* **INSTRUCTIONS TO FOLLOW**: How many lines of the listing below contain the word "button"? Reply with only the number.

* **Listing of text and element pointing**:

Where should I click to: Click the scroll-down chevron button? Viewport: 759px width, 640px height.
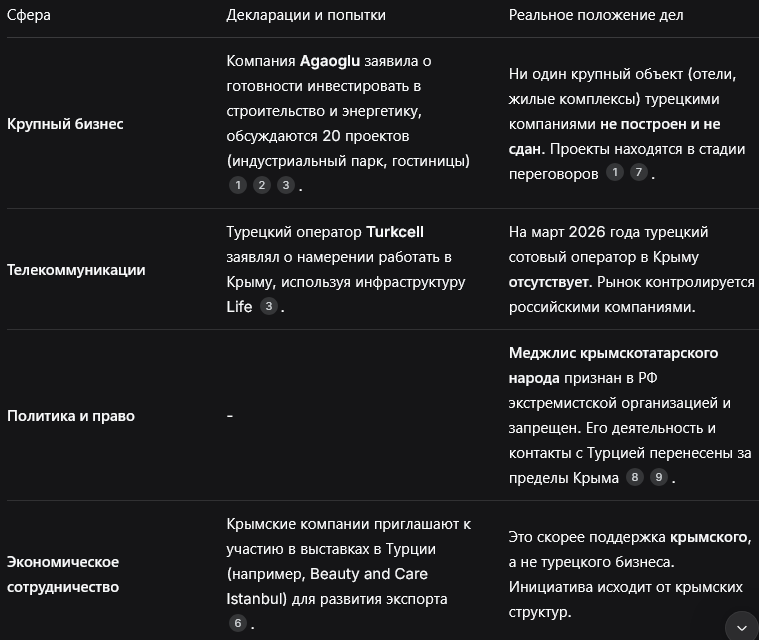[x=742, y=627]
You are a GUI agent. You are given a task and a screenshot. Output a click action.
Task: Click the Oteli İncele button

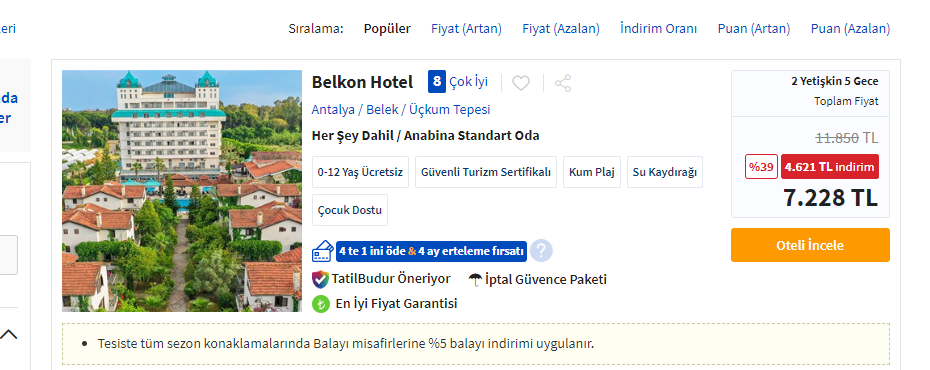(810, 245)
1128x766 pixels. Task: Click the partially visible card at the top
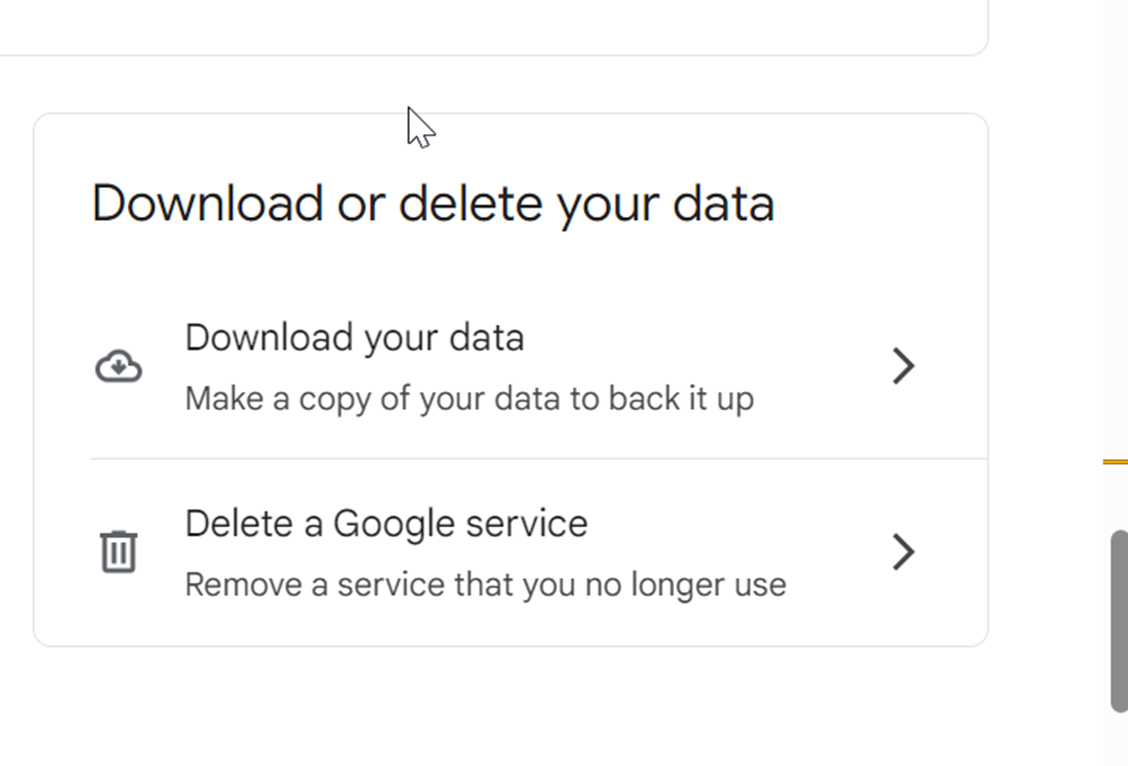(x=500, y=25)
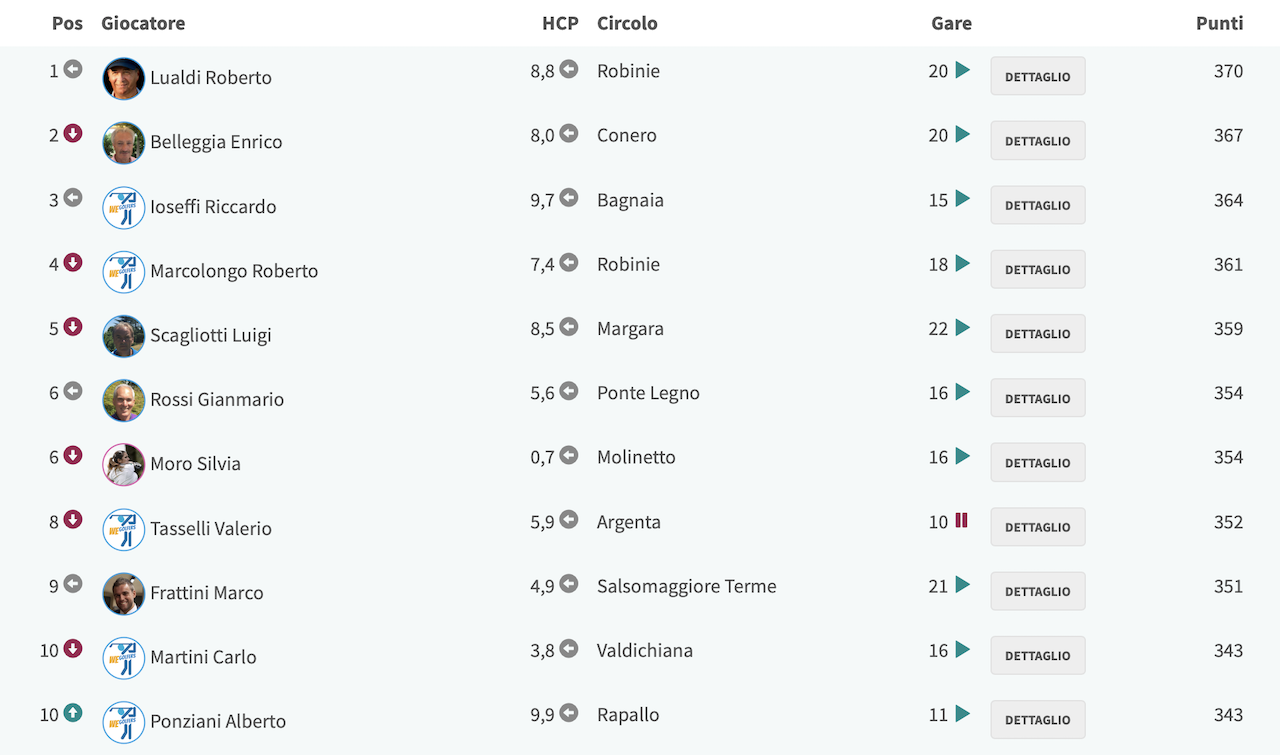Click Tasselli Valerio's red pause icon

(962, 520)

* **TASK OUTPUT**: 2